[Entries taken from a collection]

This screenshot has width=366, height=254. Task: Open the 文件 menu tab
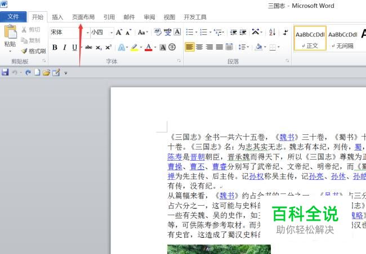click(13, 17)
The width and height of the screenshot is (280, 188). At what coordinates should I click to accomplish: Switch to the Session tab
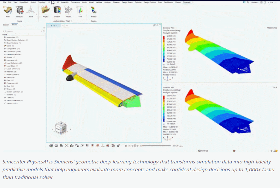6,25
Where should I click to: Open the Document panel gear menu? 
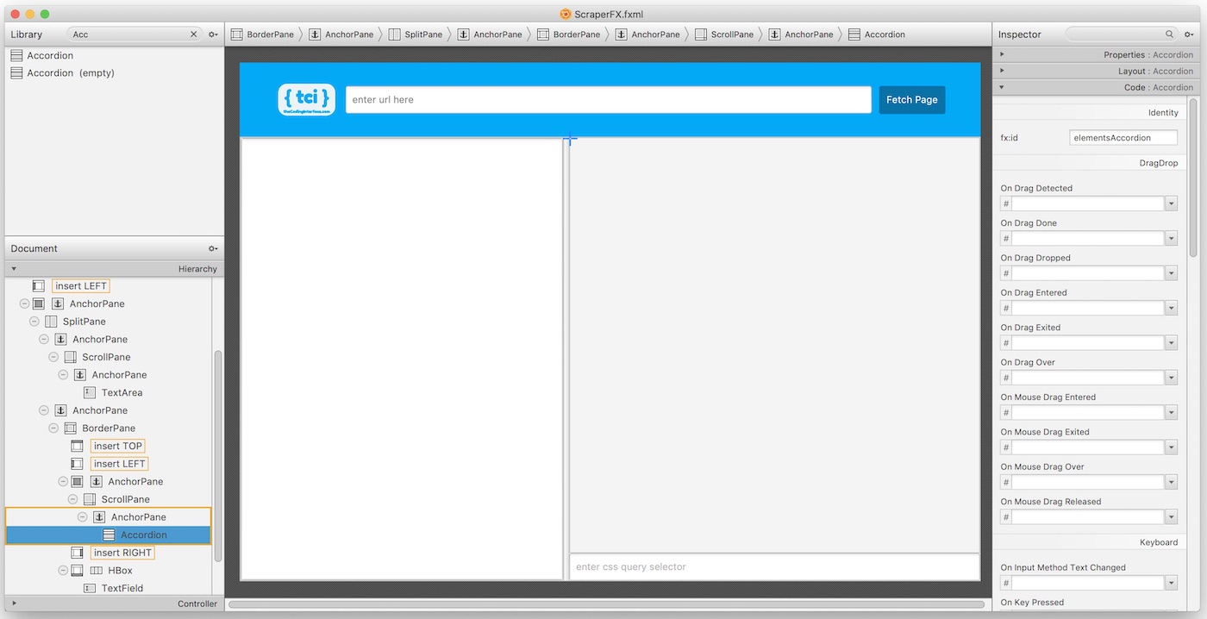click(x=212, y=248)
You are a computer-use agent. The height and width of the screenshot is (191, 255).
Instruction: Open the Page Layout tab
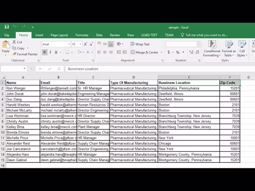click(59, 35)
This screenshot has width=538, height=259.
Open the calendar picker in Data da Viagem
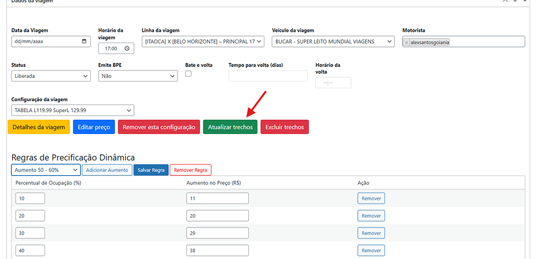[x=85, y=42]
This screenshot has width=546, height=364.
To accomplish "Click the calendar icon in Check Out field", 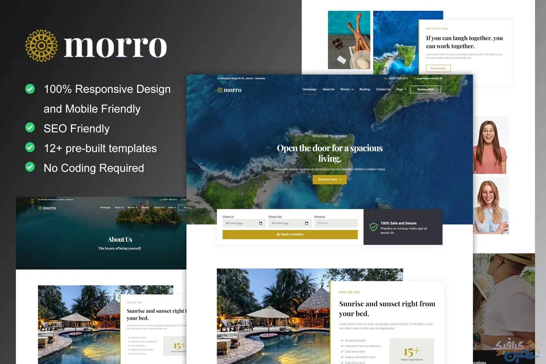I will coord(307,223).
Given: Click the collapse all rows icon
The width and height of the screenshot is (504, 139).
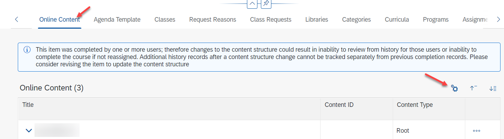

== GIVEN PROBLEM ==
Copy out the records word for word, from the line containing "Given: Click the collapse all rows icon" through the end of the records, both ends included. Leave the pictures out of your answer.

== COMPLETED TASK ==
Given: Click the collapse all rows icon
The width and height of the screenshot is (504, 139).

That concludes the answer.